▸ **Extracted material**
==============================
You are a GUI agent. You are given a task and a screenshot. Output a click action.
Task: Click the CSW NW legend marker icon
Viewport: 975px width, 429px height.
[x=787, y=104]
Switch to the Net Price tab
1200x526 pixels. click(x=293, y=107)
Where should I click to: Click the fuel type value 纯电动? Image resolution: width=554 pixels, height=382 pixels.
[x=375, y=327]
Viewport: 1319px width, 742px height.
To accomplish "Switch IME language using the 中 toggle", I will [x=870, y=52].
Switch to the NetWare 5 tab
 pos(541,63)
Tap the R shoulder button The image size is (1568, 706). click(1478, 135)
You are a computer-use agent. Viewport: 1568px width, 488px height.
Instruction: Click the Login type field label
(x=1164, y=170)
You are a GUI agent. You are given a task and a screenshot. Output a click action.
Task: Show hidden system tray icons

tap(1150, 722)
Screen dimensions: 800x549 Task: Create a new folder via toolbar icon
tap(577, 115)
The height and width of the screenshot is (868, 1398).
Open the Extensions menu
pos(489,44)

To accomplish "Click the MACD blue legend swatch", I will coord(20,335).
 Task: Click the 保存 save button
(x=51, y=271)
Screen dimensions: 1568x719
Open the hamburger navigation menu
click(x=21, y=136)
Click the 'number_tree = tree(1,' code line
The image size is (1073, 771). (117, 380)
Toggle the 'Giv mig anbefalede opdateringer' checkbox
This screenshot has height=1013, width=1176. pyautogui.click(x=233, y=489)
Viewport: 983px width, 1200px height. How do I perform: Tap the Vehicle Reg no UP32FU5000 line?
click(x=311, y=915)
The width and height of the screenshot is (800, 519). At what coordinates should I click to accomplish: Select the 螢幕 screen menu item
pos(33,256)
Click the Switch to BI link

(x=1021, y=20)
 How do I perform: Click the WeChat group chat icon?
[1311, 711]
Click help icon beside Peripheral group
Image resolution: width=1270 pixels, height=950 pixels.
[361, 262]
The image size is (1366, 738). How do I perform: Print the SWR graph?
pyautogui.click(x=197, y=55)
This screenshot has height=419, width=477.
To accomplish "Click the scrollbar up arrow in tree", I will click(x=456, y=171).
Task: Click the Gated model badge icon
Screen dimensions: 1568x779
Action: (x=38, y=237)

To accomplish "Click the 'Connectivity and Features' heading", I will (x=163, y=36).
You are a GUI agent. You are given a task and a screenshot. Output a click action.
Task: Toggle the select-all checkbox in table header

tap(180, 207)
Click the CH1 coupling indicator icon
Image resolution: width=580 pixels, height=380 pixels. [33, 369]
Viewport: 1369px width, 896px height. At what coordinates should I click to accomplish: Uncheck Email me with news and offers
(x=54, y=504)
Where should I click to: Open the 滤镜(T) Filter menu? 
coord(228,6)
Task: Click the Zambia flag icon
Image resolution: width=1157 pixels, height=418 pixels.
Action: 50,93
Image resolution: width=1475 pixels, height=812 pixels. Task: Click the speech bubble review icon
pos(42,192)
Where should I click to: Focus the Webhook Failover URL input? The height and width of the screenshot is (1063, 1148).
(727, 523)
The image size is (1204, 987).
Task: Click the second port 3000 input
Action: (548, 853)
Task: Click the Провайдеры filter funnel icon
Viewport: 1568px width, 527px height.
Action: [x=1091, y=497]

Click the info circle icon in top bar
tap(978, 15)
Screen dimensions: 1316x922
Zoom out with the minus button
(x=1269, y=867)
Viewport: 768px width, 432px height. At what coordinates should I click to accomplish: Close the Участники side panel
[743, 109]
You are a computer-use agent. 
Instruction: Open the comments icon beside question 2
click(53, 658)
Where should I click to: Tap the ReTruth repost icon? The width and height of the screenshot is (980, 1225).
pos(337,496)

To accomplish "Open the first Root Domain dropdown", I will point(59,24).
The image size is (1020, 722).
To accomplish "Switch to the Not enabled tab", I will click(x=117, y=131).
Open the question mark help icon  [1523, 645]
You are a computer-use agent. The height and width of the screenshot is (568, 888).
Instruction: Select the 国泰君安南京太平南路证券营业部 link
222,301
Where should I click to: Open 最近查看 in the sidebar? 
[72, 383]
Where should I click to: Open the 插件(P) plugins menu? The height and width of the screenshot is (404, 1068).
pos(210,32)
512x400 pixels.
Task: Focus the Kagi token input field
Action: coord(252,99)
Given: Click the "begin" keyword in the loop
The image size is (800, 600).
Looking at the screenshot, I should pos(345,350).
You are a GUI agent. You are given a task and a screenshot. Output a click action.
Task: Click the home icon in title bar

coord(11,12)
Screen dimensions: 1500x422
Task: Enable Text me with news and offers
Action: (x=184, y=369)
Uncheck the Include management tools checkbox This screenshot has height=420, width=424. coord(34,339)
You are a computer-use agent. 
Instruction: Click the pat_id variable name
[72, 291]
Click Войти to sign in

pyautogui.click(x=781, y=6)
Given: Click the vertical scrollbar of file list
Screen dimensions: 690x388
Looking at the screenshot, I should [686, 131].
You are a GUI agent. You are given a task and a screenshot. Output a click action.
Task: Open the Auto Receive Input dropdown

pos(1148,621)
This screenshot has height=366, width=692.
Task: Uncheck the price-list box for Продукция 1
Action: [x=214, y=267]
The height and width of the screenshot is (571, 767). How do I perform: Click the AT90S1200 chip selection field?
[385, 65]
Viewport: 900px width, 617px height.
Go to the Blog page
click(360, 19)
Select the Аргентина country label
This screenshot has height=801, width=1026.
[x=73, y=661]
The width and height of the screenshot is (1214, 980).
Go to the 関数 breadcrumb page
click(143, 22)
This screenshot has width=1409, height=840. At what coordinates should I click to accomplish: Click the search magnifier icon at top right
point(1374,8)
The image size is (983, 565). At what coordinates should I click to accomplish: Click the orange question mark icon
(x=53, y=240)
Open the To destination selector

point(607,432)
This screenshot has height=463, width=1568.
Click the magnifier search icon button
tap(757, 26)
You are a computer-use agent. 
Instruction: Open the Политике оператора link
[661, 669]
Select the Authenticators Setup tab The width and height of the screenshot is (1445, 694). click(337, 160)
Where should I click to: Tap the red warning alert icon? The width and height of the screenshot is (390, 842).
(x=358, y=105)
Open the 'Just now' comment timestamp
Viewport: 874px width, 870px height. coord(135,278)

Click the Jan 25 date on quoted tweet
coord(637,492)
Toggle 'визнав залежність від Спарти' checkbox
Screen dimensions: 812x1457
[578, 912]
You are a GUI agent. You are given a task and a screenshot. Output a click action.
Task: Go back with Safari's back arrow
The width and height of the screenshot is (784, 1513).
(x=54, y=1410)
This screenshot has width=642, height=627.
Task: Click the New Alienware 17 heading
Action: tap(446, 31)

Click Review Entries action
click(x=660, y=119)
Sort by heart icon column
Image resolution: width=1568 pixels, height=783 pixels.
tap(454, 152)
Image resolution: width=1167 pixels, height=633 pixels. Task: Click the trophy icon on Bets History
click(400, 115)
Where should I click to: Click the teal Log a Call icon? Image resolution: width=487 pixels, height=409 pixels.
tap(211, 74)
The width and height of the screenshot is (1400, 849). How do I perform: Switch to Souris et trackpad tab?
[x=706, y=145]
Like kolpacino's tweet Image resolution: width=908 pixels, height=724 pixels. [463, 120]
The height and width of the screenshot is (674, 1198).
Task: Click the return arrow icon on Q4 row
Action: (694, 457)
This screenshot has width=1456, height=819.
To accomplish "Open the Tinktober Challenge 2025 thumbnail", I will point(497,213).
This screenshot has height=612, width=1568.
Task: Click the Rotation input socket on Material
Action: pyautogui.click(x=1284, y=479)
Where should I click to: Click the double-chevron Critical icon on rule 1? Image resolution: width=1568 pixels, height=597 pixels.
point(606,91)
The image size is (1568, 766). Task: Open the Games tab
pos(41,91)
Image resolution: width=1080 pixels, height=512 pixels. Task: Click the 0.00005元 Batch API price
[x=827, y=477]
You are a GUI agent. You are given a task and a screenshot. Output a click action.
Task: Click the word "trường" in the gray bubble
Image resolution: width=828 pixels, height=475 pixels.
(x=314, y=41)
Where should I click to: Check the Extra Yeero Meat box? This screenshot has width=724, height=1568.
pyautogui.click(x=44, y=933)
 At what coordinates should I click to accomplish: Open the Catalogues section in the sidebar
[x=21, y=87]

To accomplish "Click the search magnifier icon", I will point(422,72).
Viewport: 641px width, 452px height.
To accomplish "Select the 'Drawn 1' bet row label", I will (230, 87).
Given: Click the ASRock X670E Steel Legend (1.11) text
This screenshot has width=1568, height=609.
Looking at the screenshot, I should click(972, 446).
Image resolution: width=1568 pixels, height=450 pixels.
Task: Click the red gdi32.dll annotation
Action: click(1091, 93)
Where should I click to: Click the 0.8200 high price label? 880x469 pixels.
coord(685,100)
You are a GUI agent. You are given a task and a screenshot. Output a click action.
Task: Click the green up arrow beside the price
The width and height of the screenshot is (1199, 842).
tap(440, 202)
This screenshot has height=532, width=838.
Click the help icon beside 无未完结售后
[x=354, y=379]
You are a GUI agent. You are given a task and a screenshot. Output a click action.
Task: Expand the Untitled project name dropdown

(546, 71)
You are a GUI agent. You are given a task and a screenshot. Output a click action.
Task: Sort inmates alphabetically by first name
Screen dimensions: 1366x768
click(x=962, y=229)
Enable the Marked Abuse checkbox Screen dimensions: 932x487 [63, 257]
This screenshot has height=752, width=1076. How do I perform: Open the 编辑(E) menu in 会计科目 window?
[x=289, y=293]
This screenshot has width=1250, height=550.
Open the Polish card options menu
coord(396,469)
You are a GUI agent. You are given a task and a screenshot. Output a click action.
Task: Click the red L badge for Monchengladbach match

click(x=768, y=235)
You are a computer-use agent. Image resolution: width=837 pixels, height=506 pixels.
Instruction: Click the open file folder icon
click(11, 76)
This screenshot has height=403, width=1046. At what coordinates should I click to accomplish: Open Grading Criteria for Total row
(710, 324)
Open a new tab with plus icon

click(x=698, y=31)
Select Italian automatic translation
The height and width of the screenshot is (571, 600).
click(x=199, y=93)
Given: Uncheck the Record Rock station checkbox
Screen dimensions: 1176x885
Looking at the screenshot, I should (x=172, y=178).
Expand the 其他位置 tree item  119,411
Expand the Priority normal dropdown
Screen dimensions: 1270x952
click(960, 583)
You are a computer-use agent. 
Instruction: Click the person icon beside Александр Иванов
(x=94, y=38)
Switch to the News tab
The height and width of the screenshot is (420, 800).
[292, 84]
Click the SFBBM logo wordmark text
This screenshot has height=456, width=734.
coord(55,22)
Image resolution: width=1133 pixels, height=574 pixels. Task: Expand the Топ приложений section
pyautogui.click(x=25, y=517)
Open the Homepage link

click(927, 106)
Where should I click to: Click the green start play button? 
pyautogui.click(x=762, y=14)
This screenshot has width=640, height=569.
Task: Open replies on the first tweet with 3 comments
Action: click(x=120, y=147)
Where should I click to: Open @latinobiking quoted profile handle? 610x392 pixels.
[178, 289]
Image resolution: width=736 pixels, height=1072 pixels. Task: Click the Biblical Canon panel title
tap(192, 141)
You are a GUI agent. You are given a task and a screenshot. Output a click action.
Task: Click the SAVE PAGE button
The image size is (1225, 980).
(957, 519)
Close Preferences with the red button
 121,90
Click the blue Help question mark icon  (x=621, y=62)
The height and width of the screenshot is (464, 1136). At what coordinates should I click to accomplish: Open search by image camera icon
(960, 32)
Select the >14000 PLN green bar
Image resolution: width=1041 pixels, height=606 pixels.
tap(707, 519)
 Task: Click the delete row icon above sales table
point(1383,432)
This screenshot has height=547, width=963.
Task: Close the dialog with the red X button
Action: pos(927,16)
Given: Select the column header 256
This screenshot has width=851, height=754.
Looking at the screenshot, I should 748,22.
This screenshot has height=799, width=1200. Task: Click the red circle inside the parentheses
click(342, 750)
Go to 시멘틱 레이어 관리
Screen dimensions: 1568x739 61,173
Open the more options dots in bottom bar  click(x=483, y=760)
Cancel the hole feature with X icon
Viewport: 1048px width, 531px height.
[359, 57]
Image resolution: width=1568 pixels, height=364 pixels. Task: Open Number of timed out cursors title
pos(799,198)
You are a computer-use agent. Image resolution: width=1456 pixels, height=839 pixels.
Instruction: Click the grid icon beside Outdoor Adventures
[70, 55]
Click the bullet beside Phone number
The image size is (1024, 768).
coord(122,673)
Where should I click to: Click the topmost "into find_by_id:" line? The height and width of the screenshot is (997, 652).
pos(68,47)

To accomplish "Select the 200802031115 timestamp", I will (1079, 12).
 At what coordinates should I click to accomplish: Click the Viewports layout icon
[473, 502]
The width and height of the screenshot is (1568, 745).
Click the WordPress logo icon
==============================
▸ **Work task**
Every line of the material that includes the word "Sort" needs to be copied.

▸ **Exercise answer**
Sort by heart icon column
Task: Sort inmates alphabetically by first name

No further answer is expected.